Christ is the Center of the new humanity, which with all its diversities is one family. On a twofold friendship---that of Christ to His disciples, and that of His disciples to one another---the One Church of God is broadly and deeply based. Christ was justified in His expectation. He sent His servants, whom He glorified as His friends, that they should bring forth fruit, and that their fruit should remain. They multiplied the friendship a thousand fold. They proved throughout the great world that Jew and Gentile, barbarian and Scythian, bond and free, are all unified in Christ Jesus.

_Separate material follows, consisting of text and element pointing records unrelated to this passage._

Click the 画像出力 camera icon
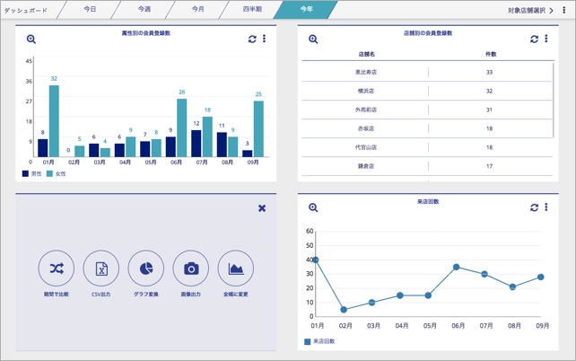Screen dimensions: 576x361 tap(190, 269)
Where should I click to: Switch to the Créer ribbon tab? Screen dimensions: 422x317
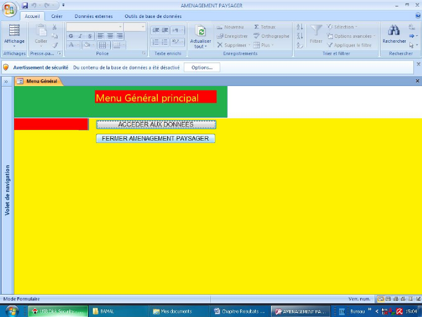pyautogui.click(x=56, y=16)

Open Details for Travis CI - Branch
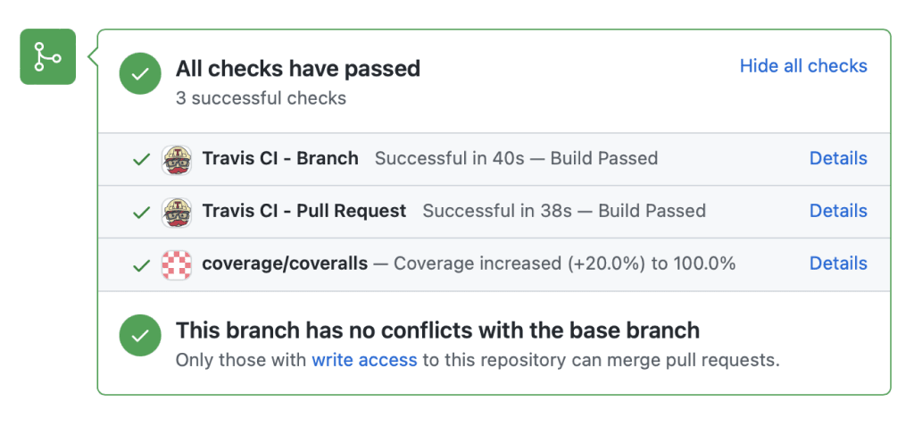838,158
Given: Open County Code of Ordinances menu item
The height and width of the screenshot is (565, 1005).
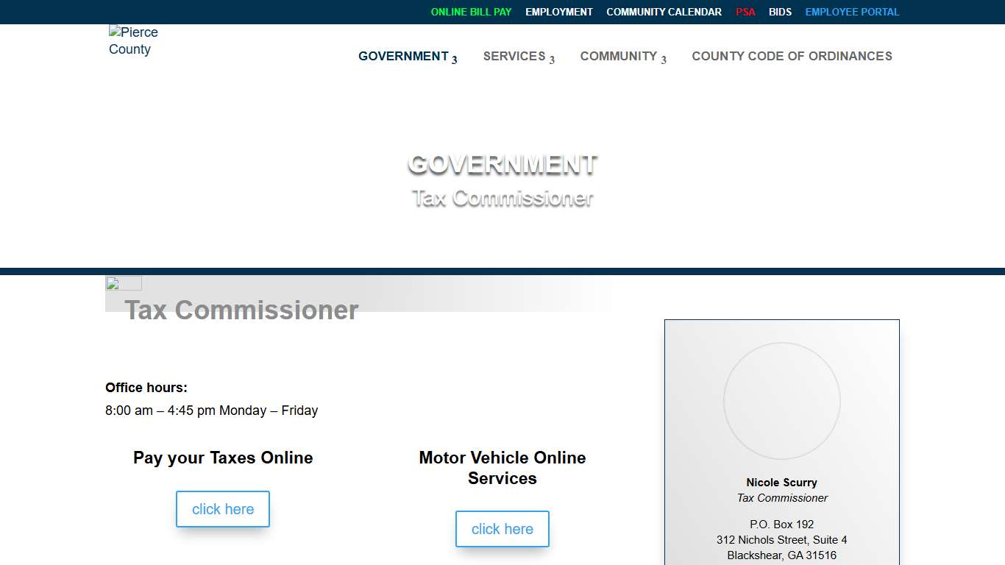Looking at the screenshot, I should click(792, 57).
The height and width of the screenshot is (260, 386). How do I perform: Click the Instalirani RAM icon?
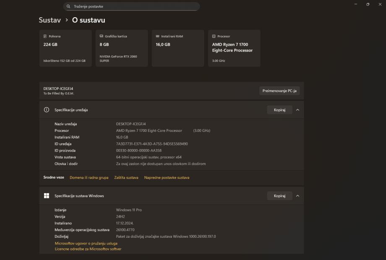(x=157, y=37)
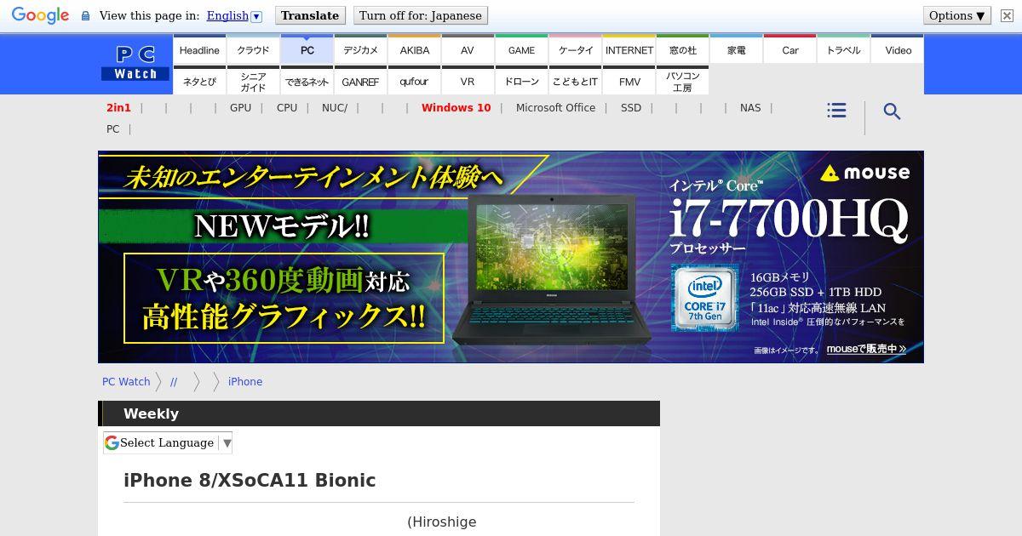
Task: Open the Microsoft Office topic link
Action: [x=555, y=108]
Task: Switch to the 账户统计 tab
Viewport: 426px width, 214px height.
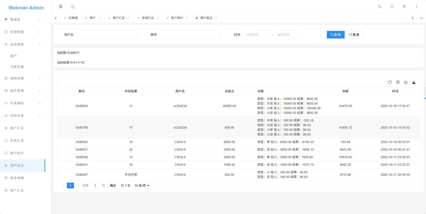Action: coord(177,18)
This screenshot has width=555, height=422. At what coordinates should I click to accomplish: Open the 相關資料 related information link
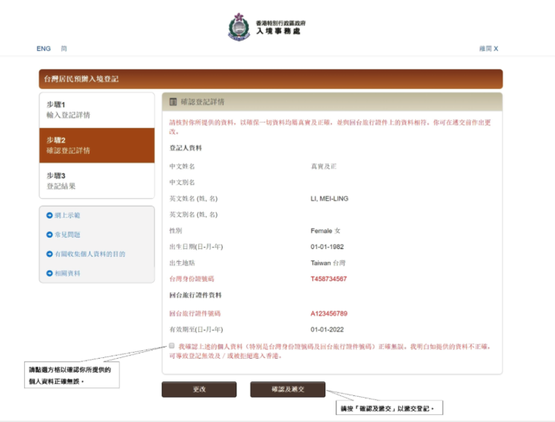pyautogui.click(x=68, y=273)
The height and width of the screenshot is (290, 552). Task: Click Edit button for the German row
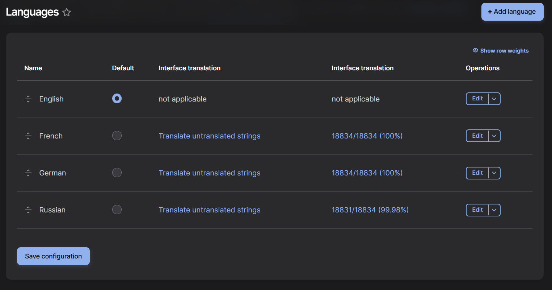pos(477,173)
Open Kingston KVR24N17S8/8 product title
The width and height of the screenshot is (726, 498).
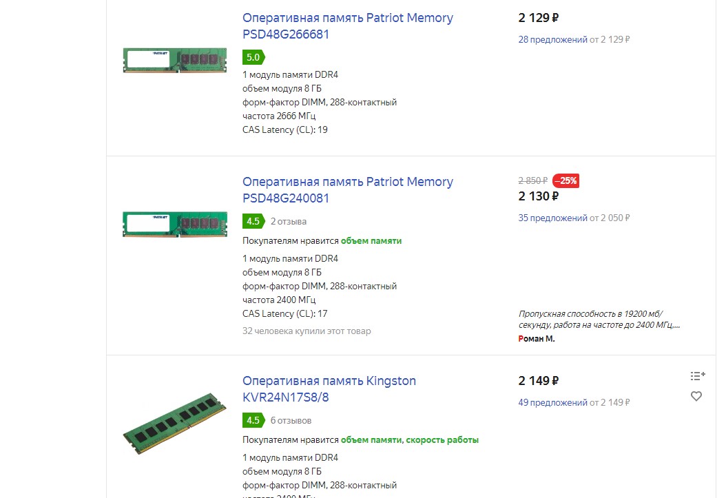click(x=329, y=389)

Our Lord in this passage puts His finger upon what is lacking in the service of many of his followers. They are absolutely conscientious; they have a strong, unflinching sense of duty; they would no more neglect their obligations to God than their responsibilities to their own flesh and blood. They live ever in the Taskmaster's sight. Still they have the unpleasant feeling that they have not discovered the secret which makes the yoke easy and the burden light. They confess to themselves, if not to others, that they find the service of God somewhat irksome. They scarcely realize the meaning of the words, 'To do thy will, O Lord, I take delight.' But Christ has something more to give them. Christianity is not merely a Divine Service; it is a Divine Service transfigured by a Divine Friendship. Nothing but the alchemy of love ever transmutes a leaden service into a golden.

Christ's service is perfect liberty. No one can grow weary in well-doing who lives in the light of a friendship which changes all duties into delights. When Christ says, 'Ye are my friends, if ye do whatsoever I command you,' the condition is added not to chill and daunt, but to encourage and inspire.

This perfect friendship is the realization of one of Plato's noblest dreams. "What if man had eyes to see the true beauty---the Divine beauty, I mean, pure and clear and unalloyed? . . . Do you not see that in that communion only . . . he will be enabled to bring forth not images of beauty, but realities . . . and bringing forth and nourishing virtue, to become the friend of God and be immortal, if mortal man may?